[START Entries supplied]

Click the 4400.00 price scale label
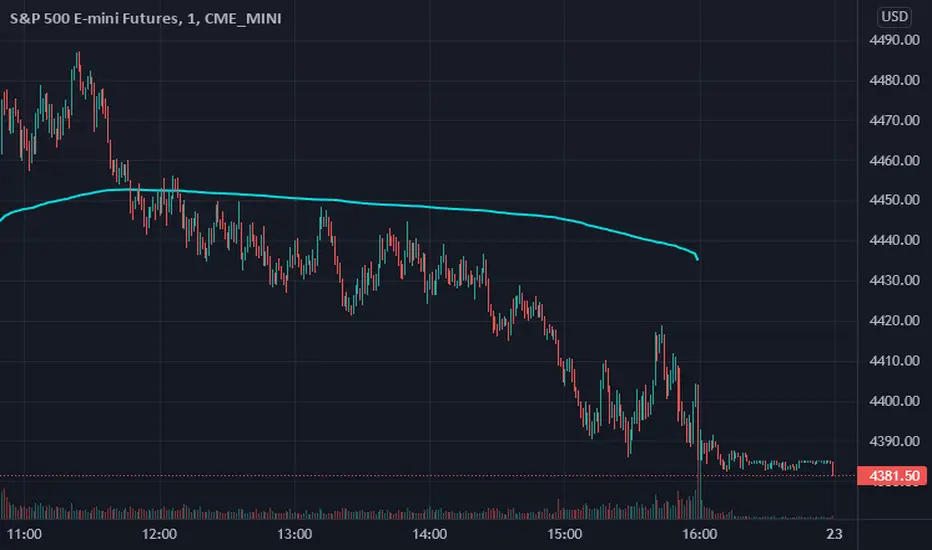This screenshot has width=932, height=550. [894, 401]
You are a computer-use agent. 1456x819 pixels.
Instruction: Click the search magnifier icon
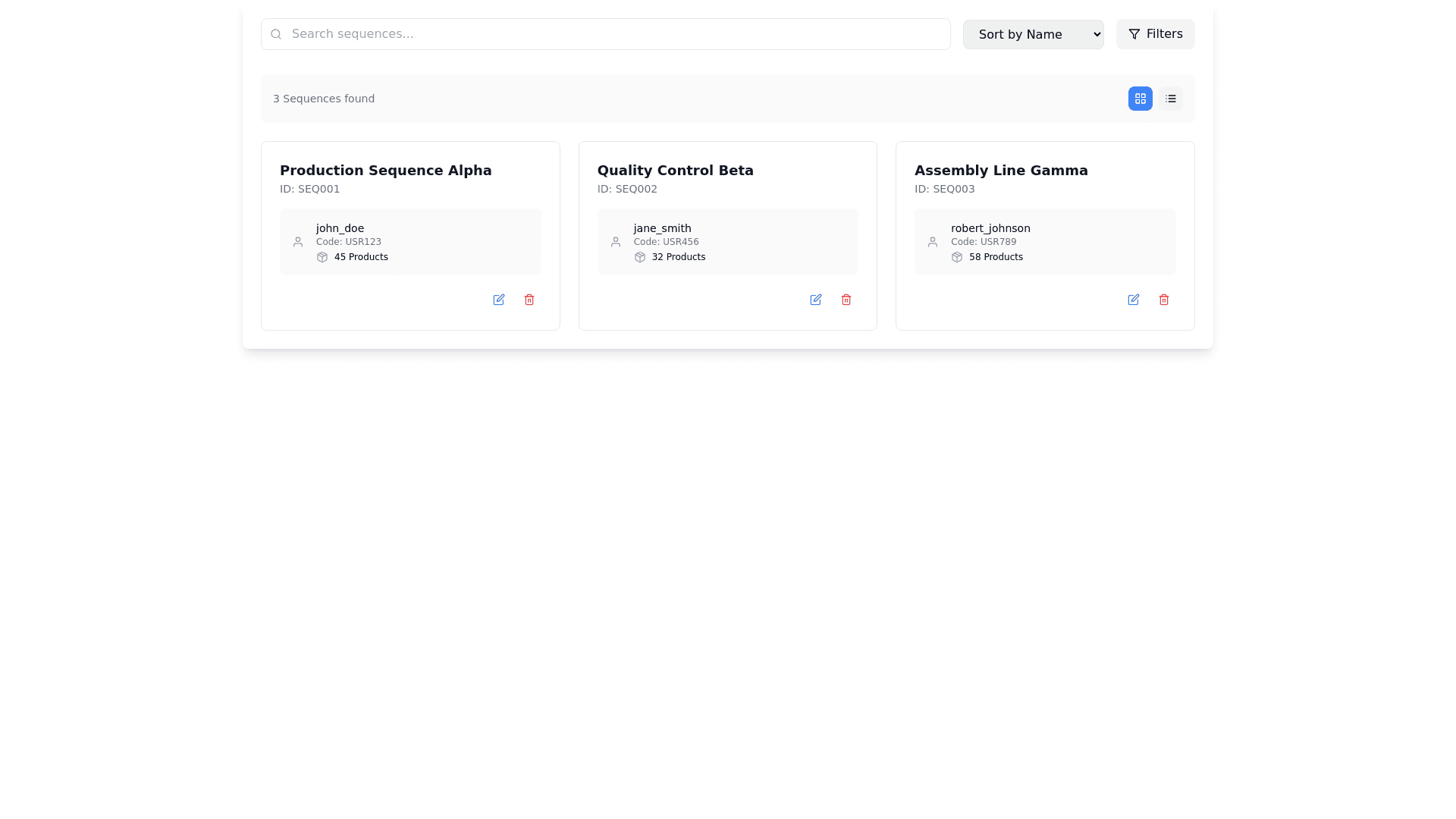[276, 34]
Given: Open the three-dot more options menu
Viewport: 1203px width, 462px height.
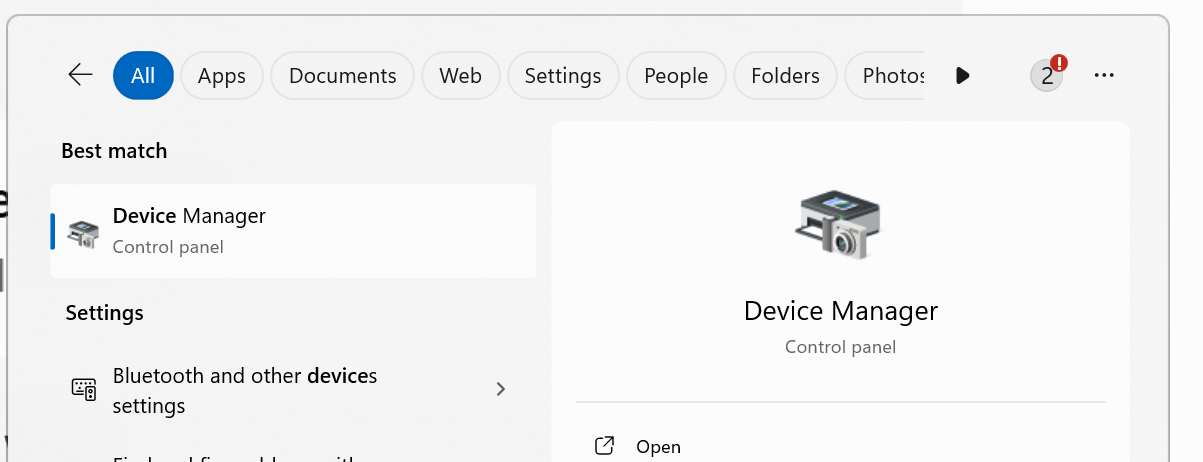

[END Entries supplied]

__Exercise objective__.
Please render each line of the items above as a numbered list, omitting blank lines and leaving out the pictures.

__Exercise response__.
1. Click the 4400.00 price scale label
2. This screenshot has width=932, height=550. [894, 401]
3. You are a computer-use agent. 1456x819 pixels.
4. Instruction: Click the search magnifier icon
5. [276, 34]
6. Given: Open the three-dot more options menu
7. Viewport: 1203px width, 462px height.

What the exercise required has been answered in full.